#### What you have to do:
Filter the records, keeping every line that has the string "coordinates".
══════════════════════════════
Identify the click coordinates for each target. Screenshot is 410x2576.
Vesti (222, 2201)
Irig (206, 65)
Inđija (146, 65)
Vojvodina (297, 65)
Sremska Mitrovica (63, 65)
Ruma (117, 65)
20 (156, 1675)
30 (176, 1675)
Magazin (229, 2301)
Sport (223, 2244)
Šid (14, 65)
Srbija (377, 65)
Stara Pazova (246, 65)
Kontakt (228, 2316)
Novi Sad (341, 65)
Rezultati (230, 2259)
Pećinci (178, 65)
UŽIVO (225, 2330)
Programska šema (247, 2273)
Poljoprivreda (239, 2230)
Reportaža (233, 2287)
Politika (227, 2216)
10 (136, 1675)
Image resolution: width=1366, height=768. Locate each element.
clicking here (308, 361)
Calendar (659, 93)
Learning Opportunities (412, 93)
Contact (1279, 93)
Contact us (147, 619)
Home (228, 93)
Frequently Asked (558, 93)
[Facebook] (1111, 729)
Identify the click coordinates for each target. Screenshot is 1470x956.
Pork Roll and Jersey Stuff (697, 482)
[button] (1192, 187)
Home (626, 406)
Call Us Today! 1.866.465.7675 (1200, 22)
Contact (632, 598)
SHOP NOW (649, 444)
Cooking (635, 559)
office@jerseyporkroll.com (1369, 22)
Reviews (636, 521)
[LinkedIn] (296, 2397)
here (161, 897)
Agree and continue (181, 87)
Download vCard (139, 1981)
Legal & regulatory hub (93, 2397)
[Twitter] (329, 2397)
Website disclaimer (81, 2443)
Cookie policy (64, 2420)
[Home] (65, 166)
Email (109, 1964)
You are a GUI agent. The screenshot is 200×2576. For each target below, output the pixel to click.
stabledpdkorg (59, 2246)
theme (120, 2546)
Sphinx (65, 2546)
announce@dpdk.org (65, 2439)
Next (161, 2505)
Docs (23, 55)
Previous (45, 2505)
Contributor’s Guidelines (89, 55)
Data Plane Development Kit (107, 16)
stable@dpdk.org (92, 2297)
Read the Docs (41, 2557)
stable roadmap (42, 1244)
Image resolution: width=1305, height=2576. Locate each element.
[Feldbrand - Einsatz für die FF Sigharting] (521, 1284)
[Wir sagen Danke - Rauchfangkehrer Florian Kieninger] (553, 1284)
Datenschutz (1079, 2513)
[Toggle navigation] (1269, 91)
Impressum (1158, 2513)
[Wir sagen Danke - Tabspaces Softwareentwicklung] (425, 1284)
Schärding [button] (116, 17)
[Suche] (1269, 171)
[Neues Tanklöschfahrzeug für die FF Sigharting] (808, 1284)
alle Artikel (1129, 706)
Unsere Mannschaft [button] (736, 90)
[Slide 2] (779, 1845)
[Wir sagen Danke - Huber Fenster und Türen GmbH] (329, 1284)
══════════════════════════════
#### Written response:
Identify the click coordinates for each target. Screenshot is 410x2576.
Identify the click coordinates for each target. Screenshot is 1470x956.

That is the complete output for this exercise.